→ Task objective: From the line with "Given: Open the Stats menu item" to the final line of the data below, please write out every line exactly, with no pictures.

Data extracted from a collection
○ ○ ○ ○ ○ ○ ○

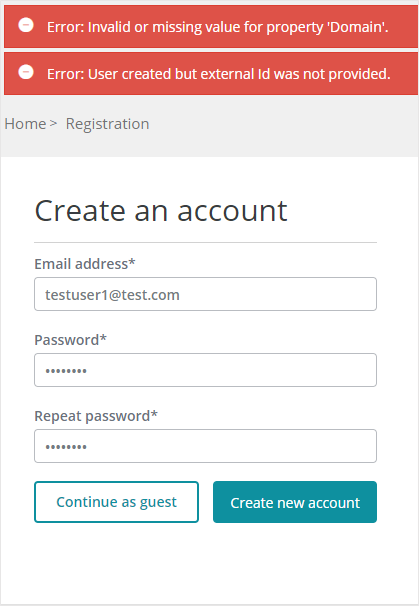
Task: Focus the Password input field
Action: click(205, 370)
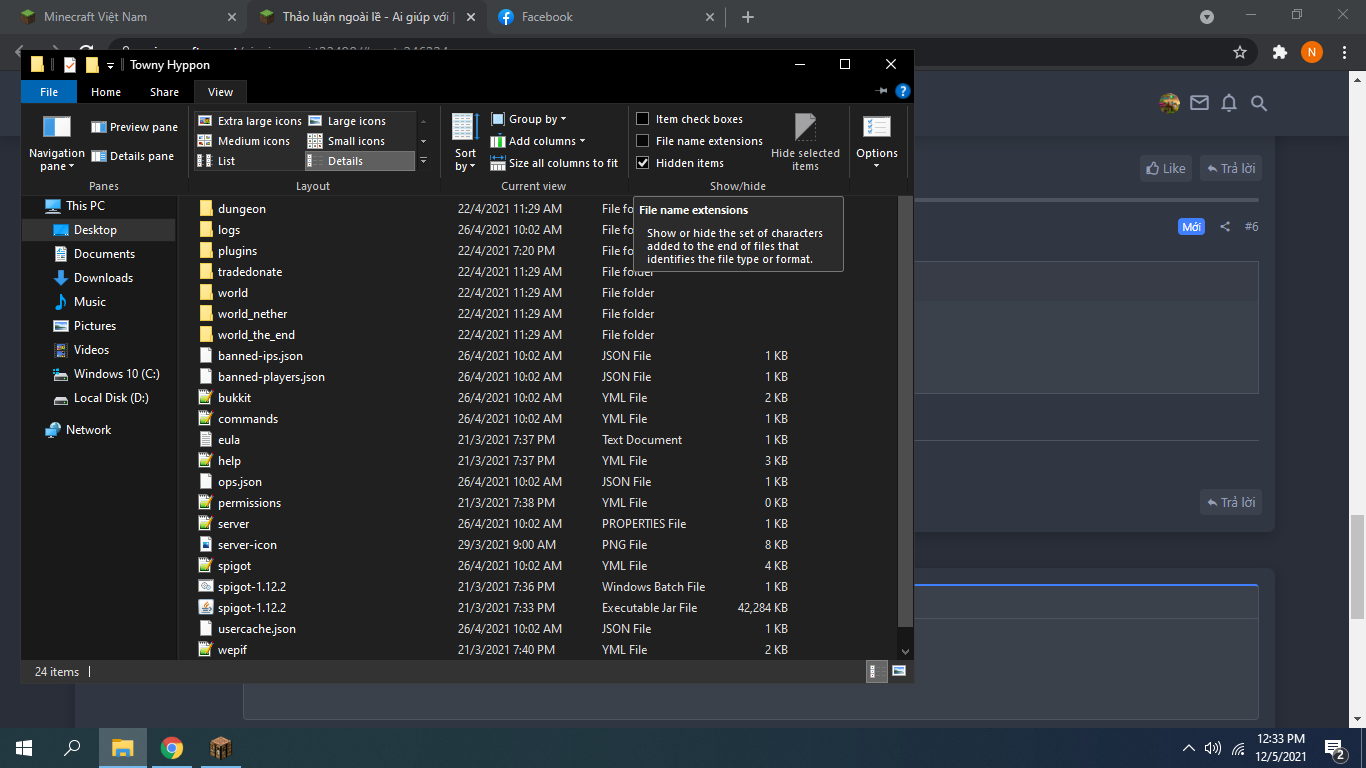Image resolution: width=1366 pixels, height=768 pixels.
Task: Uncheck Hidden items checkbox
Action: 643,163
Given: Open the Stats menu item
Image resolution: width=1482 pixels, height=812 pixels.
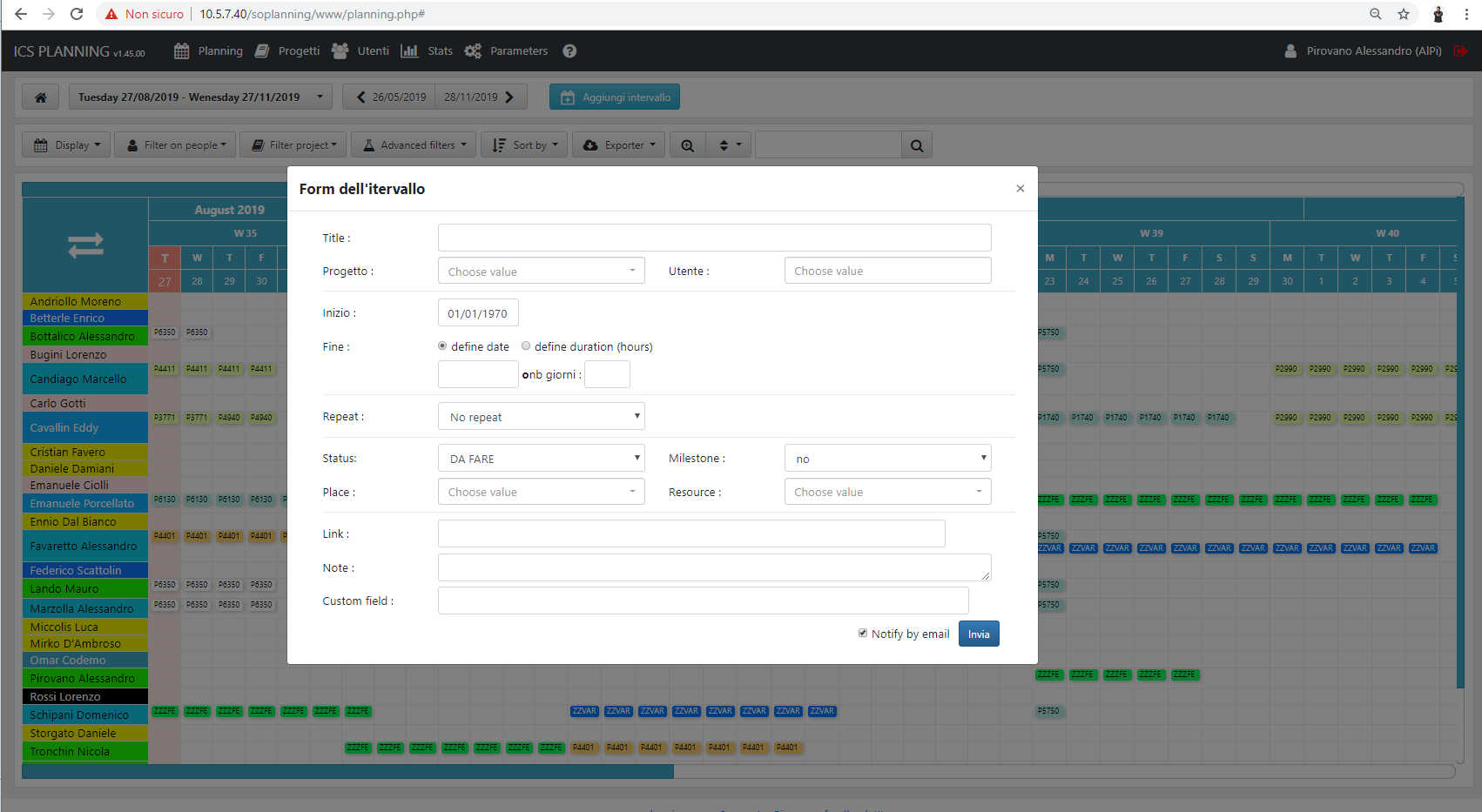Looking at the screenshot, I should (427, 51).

○ ○ ○ ○ ○ ○ ○

→ Response to this task:
Given: Open the Stats menu item
Image resolution: width=1482 pixels, height=812 pixels.
Looking at the screenshot, I should (427, 51).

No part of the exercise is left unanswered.